--- BRIEF ---
Rewrite the lines below, changing "blockquote" to "bulleted list" and keeping everything else the same. Leave the pictures out of your answer.

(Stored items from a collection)
____________________

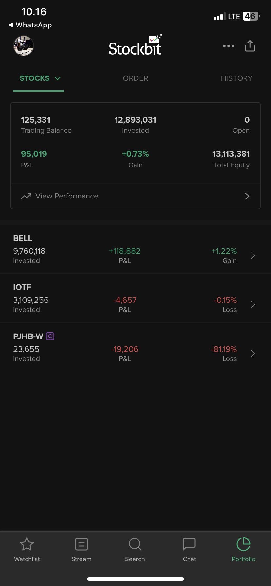Tap the share/export icon
The width and height of the screenshot is (271, 586).
click(x=250, y=46)
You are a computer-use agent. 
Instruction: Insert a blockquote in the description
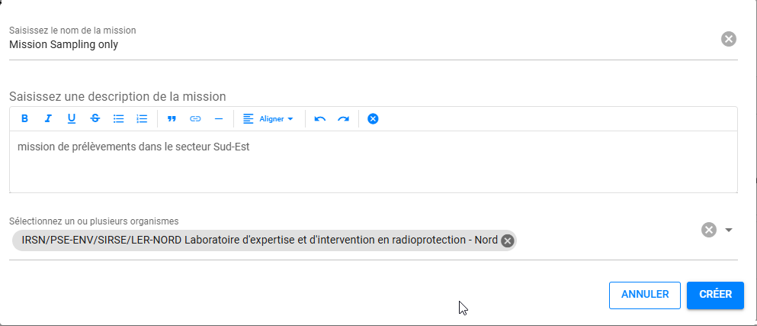pyautogui.click(x=172, y=119)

____________________

--- CORRECT RESULT ---
Tap the share/export icon
The width and height of the screenshot is (271, 586).
click(x=250, y=46)
You are a computer-use agent. 
Instruction: Insert a bulleted list in the description
pyautogui.click(x=172, y=119)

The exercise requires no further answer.